Records drawn from a dataset
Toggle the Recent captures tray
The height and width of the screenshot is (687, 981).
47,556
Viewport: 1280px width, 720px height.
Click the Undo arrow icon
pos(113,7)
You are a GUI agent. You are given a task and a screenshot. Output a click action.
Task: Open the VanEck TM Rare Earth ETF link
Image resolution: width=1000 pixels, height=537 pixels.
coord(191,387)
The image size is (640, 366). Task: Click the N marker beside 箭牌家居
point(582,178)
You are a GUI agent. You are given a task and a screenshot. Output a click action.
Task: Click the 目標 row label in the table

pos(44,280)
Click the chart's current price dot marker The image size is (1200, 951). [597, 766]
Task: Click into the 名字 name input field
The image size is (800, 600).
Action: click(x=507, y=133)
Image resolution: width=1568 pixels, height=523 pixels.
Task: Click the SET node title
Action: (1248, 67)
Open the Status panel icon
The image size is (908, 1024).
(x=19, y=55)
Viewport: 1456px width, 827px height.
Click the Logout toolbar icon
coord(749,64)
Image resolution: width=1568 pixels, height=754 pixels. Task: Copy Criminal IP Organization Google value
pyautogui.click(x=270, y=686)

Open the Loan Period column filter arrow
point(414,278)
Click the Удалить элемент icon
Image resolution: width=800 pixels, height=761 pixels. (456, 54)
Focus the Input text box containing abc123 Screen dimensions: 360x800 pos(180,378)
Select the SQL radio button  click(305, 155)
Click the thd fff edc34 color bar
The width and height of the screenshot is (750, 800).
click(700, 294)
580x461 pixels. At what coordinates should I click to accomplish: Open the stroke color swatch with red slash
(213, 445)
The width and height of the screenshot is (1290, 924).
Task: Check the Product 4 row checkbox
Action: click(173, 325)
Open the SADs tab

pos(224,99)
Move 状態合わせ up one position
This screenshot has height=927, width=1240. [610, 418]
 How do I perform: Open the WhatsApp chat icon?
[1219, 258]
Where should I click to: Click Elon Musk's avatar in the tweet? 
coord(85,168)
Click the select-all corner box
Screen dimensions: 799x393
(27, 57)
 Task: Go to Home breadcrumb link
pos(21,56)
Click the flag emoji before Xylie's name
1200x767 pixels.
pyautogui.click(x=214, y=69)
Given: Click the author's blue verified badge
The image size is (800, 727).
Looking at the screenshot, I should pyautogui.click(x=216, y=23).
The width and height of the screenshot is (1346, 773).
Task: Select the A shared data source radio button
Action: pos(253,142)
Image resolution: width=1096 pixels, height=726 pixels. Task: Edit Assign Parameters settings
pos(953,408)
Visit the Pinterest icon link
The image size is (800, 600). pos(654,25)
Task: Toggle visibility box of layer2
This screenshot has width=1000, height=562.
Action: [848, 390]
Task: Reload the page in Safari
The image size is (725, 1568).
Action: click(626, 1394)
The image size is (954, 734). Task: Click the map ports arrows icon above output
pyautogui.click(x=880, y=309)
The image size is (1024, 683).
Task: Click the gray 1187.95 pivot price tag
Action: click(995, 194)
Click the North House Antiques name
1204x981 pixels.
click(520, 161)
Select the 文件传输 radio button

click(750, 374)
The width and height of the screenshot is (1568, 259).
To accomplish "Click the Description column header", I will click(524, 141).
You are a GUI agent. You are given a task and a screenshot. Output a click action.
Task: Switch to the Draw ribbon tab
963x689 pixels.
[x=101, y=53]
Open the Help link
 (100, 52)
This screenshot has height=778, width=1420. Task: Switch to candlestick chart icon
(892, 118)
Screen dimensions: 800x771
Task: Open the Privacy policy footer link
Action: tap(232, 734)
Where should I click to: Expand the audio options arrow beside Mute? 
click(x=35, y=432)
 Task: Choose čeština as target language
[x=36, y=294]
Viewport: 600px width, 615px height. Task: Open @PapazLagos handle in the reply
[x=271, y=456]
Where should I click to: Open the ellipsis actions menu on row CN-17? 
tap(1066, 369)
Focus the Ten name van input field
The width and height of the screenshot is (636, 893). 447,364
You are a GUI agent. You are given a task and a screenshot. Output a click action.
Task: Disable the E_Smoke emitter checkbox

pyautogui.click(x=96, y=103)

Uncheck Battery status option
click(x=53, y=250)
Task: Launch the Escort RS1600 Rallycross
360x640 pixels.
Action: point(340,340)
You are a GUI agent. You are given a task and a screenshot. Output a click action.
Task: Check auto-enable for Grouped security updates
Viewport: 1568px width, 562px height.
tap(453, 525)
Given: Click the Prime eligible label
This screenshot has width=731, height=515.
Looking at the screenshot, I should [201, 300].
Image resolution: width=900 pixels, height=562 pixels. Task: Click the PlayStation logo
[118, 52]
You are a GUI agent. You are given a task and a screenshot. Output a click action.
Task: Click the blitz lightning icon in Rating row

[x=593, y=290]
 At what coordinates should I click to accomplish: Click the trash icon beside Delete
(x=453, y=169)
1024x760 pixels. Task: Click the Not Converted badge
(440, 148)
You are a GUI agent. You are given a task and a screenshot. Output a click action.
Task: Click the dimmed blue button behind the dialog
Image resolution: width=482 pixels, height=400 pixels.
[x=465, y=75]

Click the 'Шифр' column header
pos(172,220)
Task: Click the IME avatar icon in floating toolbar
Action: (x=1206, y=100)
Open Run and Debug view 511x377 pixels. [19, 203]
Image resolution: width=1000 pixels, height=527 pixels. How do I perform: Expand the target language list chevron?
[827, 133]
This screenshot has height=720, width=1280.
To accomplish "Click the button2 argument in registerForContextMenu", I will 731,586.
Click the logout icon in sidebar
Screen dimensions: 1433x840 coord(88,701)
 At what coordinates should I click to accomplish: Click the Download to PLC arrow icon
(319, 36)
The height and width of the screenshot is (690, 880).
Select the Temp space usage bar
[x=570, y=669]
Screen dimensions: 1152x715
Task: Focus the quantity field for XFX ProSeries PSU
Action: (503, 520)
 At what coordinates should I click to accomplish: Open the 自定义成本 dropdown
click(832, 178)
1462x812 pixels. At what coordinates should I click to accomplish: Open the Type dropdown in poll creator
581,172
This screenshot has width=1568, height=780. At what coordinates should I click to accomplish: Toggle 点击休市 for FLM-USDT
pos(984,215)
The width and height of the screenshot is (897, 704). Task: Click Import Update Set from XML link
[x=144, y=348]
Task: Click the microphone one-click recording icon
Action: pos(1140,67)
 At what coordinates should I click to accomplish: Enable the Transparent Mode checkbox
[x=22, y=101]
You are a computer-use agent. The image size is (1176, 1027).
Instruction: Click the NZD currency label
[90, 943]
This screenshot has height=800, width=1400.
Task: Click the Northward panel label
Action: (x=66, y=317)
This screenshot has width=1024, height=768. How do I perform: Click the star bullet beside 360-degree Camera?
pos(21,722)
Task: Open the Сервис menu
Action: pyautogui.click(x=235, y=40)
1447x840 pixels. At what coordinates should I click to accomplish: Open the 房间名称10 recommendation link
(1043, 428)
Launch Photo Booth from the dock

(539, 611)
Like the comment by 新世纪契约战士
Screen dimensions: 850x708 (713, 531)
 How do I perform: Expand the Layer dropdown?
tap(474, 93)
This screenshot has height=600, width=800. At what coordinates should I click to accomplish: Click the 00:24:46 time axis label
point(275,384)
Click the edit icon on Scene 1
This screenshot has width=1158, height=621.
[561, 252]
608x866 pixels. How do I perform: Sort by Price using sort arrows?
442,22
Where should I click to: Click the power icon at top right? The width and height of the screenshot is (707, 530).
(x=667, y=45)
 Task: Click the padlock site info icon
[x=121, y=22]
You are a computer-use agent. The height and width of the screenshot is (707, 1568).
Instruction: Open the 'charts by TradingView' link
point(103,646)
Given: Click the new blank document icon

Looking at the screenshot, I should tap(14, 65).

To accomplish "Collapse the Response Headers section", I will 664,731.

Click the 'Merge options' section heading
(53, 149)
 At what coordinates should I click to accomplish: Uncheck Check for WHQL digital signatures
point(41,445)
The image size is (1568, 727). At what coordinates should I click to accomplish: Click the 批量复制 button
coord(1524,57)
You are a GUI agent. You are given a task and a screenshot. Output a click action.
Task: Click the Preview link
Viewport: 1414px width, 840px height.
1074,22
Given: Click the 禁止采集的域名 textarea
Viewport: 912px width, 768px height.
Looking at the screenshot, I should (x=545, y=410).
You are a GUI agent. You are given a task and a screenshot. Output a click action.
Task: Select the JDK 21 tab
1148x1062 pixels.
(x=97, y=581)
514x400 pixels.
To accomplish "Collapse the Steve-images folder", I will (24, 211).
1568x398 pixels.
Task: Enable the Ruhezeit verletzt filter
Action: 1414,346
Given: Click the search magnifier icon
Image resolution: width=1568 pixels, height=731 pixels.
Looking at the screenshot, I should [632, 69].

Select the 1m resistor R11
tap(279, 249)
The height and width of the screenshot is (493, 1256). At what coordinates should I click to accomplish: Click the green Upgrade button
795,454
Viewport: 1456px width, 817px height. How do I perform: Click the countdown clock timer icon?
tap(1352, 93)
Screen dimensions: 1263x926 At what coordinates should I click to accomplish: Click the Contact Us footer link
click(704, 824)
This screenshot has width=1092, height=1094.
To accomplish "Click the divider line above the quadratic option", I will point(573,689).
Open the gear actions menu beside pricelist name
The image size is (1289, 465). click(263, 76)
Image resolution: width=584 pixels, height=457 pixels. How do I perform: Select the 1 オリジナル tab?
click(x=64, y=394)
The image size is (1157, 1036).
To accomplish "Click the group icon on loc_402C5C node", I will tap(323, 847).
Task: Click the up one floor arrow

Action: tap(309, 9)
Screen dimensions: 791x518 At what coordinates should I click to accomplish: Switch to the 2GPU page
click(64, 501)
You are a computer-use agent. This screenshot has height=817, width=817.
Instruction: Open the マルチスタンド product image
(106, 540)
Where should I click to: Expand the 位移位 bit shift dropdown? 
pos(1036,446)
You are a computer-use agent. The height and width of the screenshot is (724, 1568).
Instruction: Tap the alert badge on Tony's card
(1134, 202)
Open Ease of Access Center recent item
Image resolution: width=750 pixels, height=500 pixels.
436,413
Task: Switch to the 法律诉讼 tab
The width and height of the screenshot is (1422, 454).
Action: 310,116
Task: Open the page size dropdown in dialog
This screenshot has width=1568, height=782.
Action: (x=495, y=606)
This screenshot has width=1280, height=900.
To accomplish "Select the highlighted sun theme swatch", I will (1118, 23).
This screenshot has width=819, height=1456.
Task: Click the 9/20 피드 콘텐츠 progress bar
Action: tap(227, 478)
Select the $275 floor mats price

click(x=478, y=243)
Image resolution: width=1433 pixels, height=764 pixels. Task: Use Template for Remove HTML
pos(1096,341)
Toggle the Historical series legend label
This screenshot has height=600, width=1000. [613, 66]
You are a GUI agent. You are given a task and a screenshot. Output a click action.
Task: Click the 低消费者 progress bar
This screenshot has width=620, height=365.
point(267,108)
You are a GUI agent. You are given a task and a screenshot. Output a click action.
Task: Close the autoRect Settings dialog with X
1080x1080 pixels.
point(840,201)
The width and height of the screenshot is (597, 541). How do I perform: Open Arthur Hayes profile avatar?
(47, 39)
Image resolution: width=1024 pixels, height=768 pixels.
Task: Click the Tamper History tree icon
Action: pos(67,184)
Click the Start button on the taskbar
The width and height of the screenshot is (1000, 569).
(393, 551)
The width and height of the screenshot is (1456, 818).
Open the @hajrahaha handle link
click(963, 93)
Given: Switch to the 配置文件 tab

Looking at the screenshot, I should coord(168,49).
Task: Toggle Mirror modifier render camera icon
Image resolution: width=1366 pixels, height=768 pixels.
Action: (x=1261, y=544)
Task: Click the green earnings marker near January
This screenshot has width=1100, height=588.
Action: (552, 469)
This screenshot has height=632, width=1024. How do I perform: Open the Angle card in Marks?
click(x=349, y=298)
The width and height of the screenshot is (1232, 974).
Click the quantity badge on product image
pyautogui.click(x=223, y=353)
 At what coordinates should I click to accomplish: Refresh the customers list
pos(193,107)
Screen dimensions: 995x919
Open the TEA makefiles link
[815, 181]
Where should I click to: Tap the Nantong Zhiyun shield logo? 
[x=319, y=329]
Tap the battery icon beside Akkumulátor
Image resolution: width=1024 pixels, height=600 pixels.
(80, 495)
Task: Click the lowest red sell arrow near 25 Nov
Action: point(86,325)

(Directions):
The lines above starting at the one that contains "You are a computer-use agent. This" and ending at the one that contains "is (724, 1568)." must be transcribed exactly, and no other lines may appear.

(Solution to the exercise):
You are a computer-use agent. This screenshot has height=817, width=817.
Instruction: Open the マルチスタンド product image
(106, 540)
Where should I click to: Expand the 位移位 bit shift dropdown? 
pos(1036,446)
You are a computer-use agent. The height and width of the screenshot is (724, 1568).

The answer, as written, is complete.